There is a possibility that internal airsplint pressure may cause tissue necrosis, however, no cases have been reported in the literature. The effects of external pressure on blood flow with the use of airsplints have been studied by Campion et al, (1968); and Ashton (1966). Campion et al, (1968) used the 133 Xenon-histamine clearance curve and noted that the blood flow through the calf was greatly reduced at 40 mmHg external pressure. He concluded that, for first-aid purposes, inflation pressure in excess of 30 mmHg should not be used. Ashton (1966) measured the blood flow in the forearm and calf with mercury-in-rubber strain gauges before, during, and after inflation of the airsplints to various pressures for a duration of 10 to 45 minutes. She concluded that a splint inflation pressure of 30 mmHg produces a smaller reduction in blood flow than the splint inflation pressure of 40 mmHg.

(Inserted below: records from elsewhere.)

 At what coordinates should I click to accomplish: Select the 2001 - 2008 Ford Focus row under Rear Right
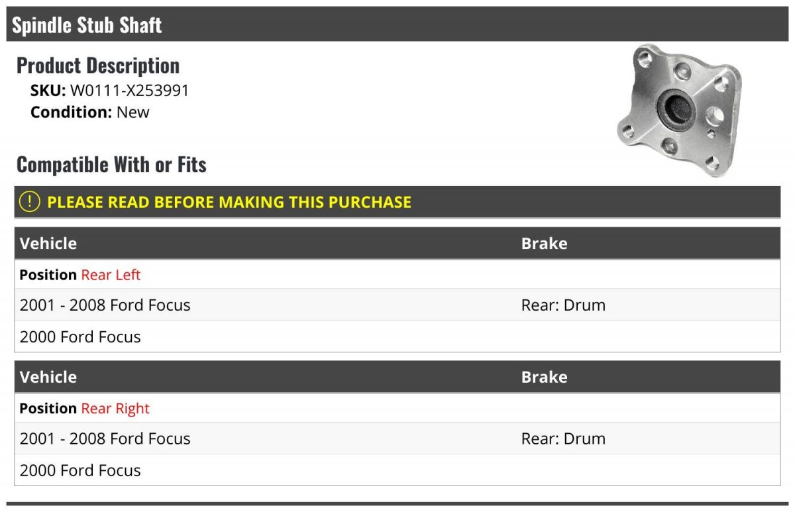click(398, 438)
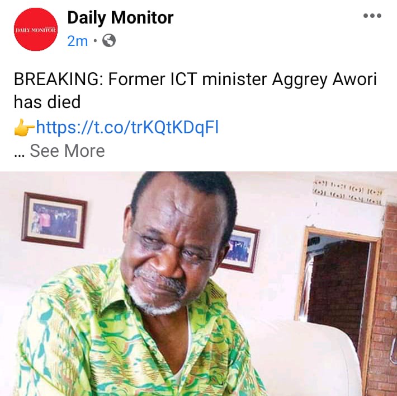Click the left framed wall picture
This screenshot has height=396, width=397.
coord(54,220)
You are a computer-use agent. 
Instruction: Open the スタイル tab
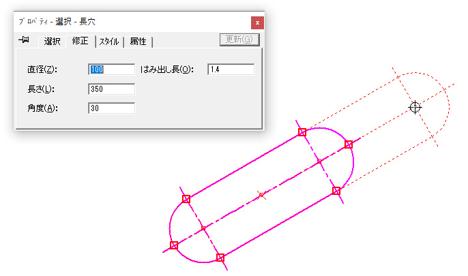109,42
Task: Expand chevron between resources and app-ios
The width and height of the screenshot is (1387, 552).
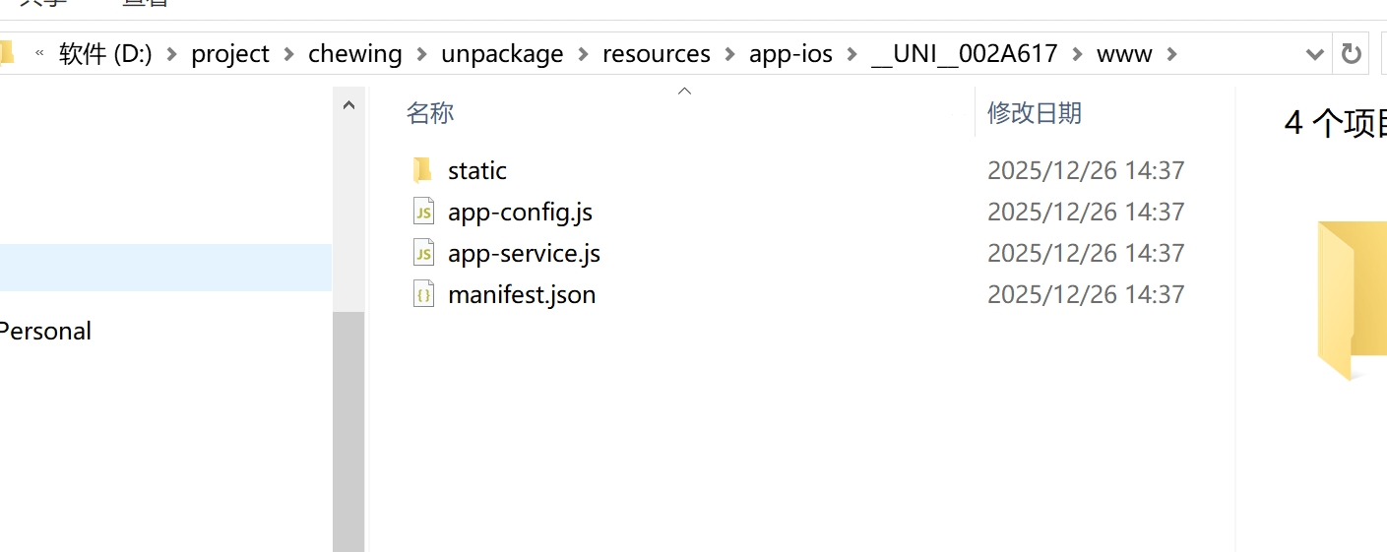Action: pyautogui.click(x=729, y=54)
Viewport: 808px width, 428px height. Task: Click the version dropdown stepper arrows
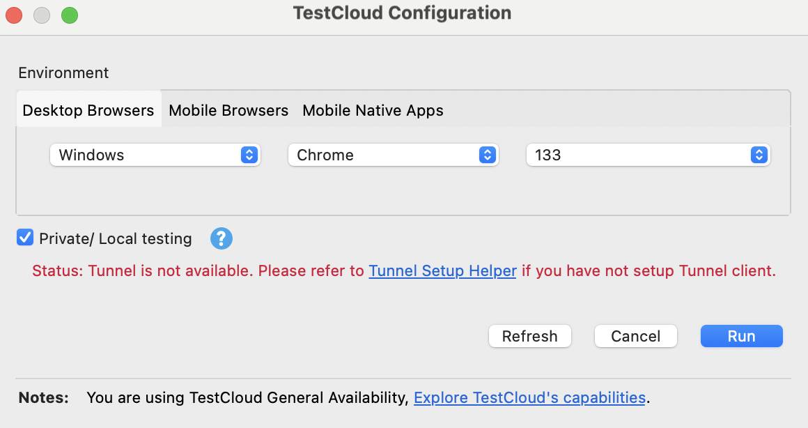pos(759,155)
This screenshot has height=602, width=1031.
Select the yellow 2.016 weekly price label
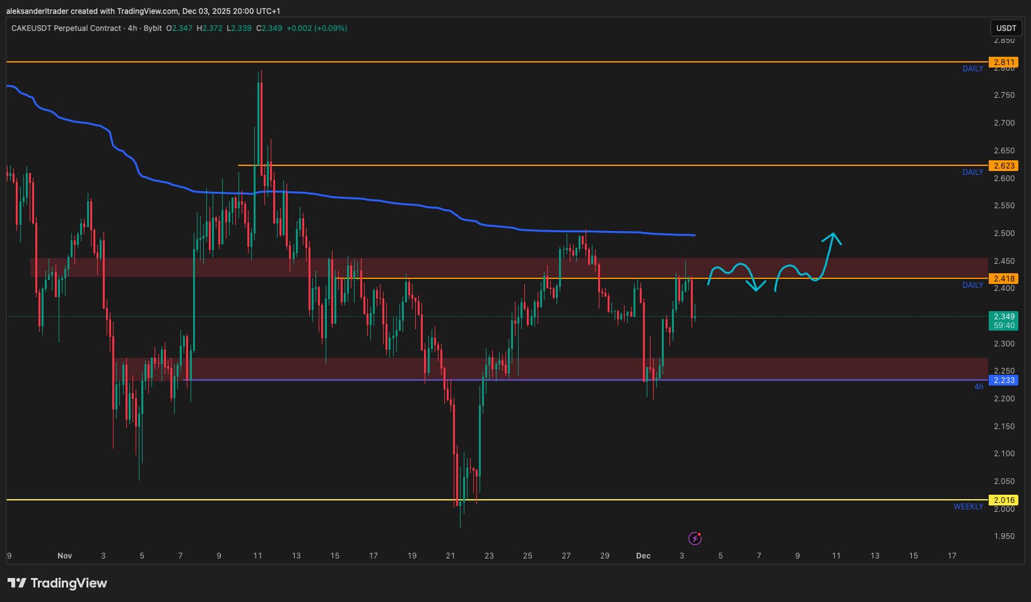pyautogui.click(x=1003, y=500)
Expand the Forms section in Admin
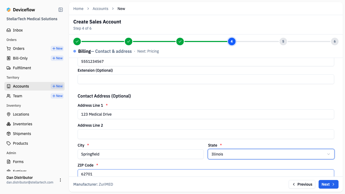Screen dimensions: 345x194 coord(19,162)
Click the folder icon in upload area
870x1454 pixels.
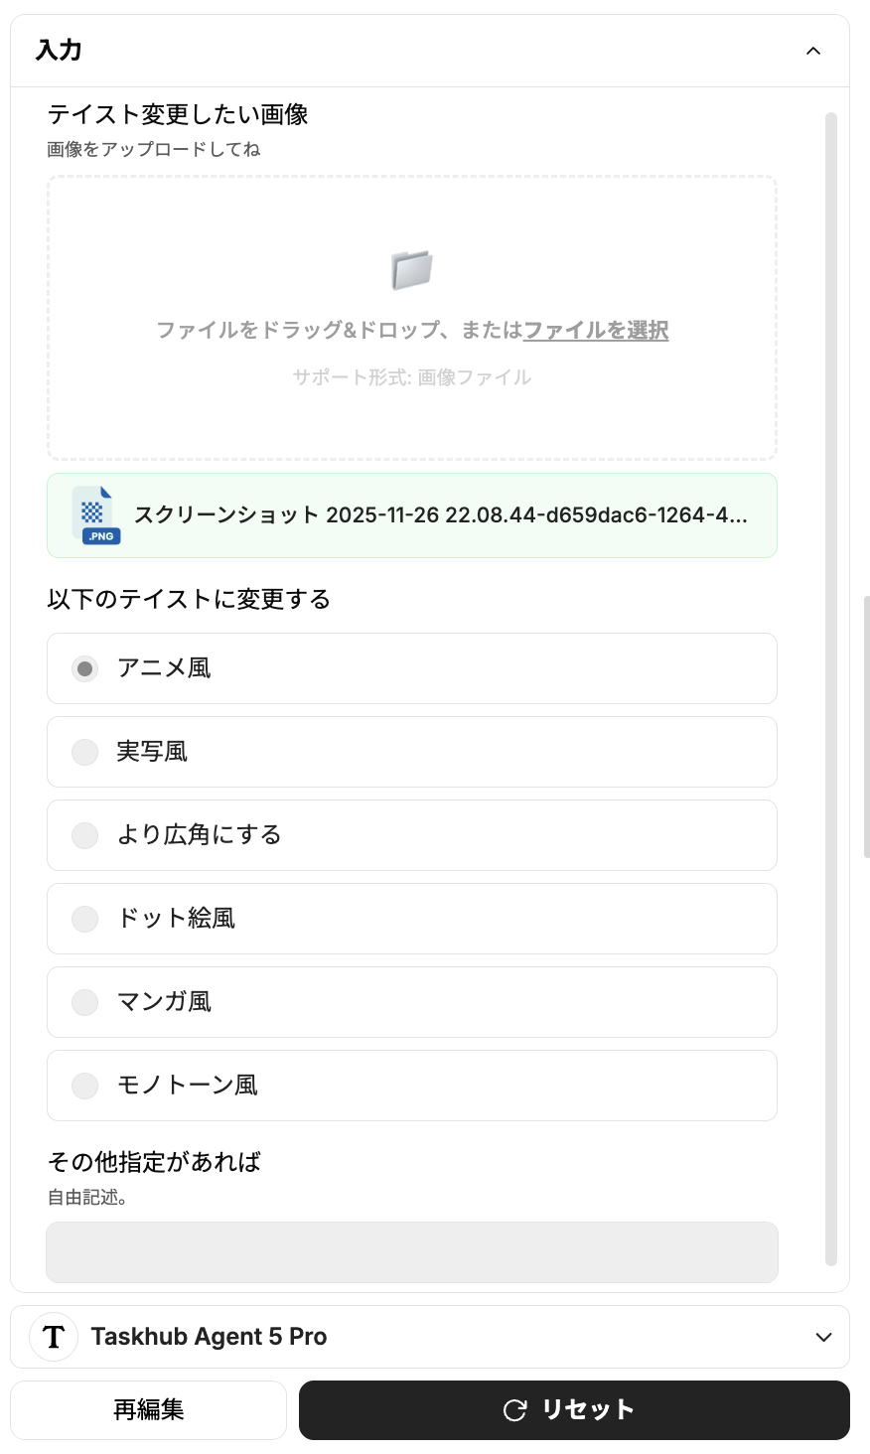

She recommended that the splints should not be inflated above 30 mmHg.

In our experience, no tissue necrosis was noted with inflation pressures of 30-40 mmHg. The present study shows that there is no advantage in inflation pressures higher than 40 mmHg.

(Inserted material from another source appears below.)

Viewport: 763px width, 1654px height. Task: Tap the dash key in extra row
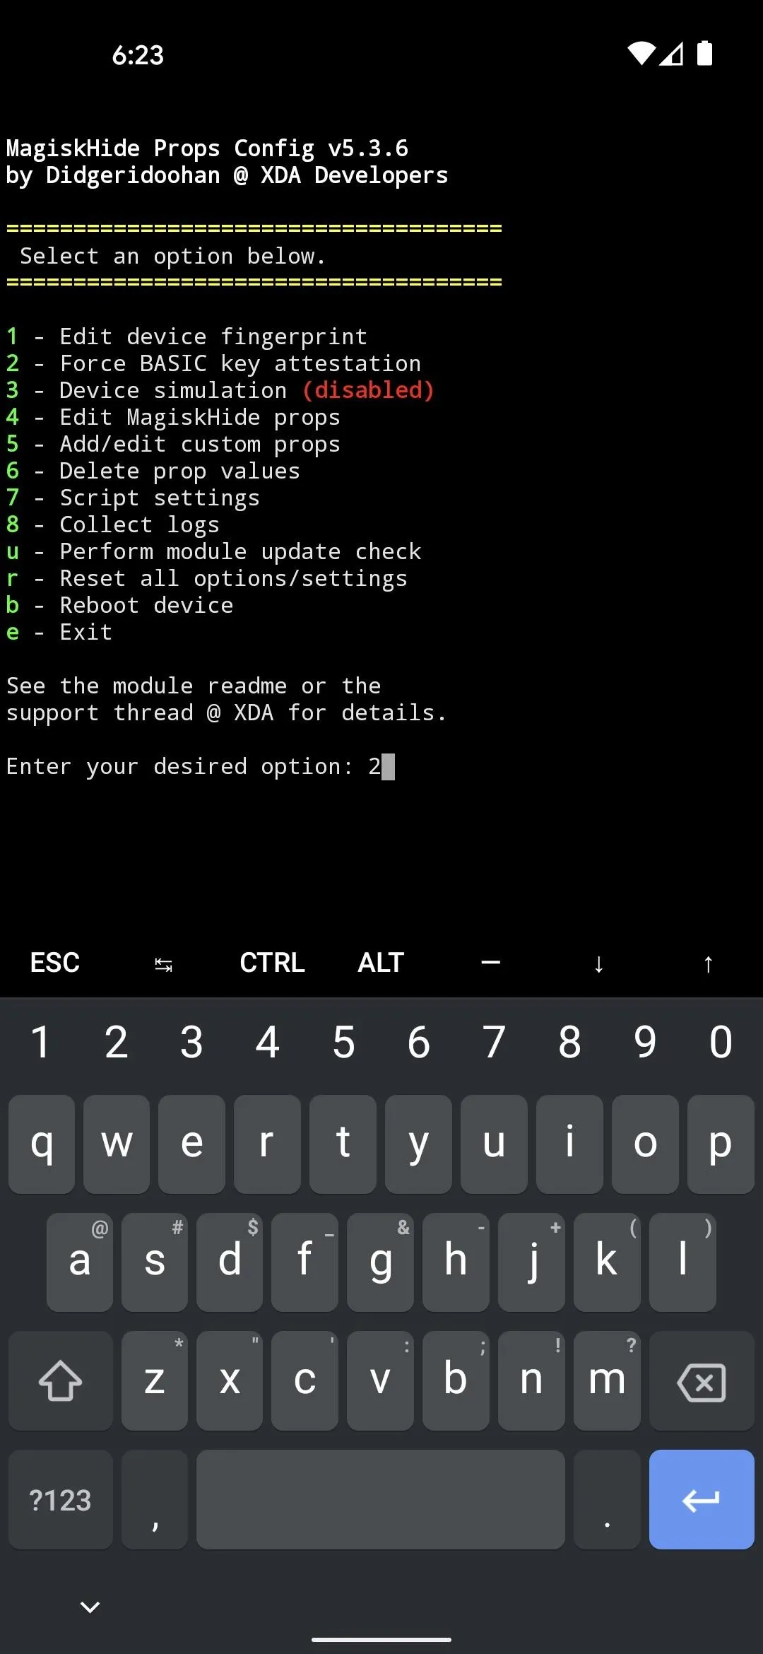[x=490, y=963]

Because of the small group of subjects, these results have not been subjected to statistical analysis. Similar studies in a larger group of subjects are warranted.

Acknowledgements

This study was carried out at the Department of Rehabilitation Medicine, Kingston General Hospital, Kingston, Ontario, and was supported by a Medical Research Council of Canada Grant No. MA4008.

References:

  1. Ashton, H. (1966). Effect of inflatable plastic splints on blood flow. Br. Med. J., 2, 1427-1439.
  2. Bonner, F. J., Green, R. F, (1982). Pneumatic airleg prosthesis: report of 200 cases. Arch. Phys. Med. Rehabil, 63, 383-385.
  3. Campion, E. C, Hoffmann, D. C, Jepson, R. P. (1968). The effects of external pneumatic splint pressure on muscle blood flow. Aust. N Z. J. Surg., 38, 154-157.
  4. Kerstein, M. D., (1974). Utilization of an airsplint after below-knee amputation Am. J Phys. Med., 53, 119-126.
  5. Little, J. M. (1970). The use of airsplints as immediate prostheses after below-knee amputation for vascular insufficiency. Med. J. Aust., 1, 870-872.
  6. Little, J. M. (1971). A pneumatic weight bearing temporary prosthesis for below-knee amputees. Lancet 1, 271-273.
  7. Monga, T. N., Symington, D. C. (1984). The airsplint as a pneumatic prosthesis in management of the elderly amputee. Physiotherapy Canada, 36, 61-65.
  8. Redhead, R. G., Davis, B. C, Robinson, K. P., Vitali, M. (1978). Post-amputation pneumatic walking aid. Br. J. Surg., 65, 611-612.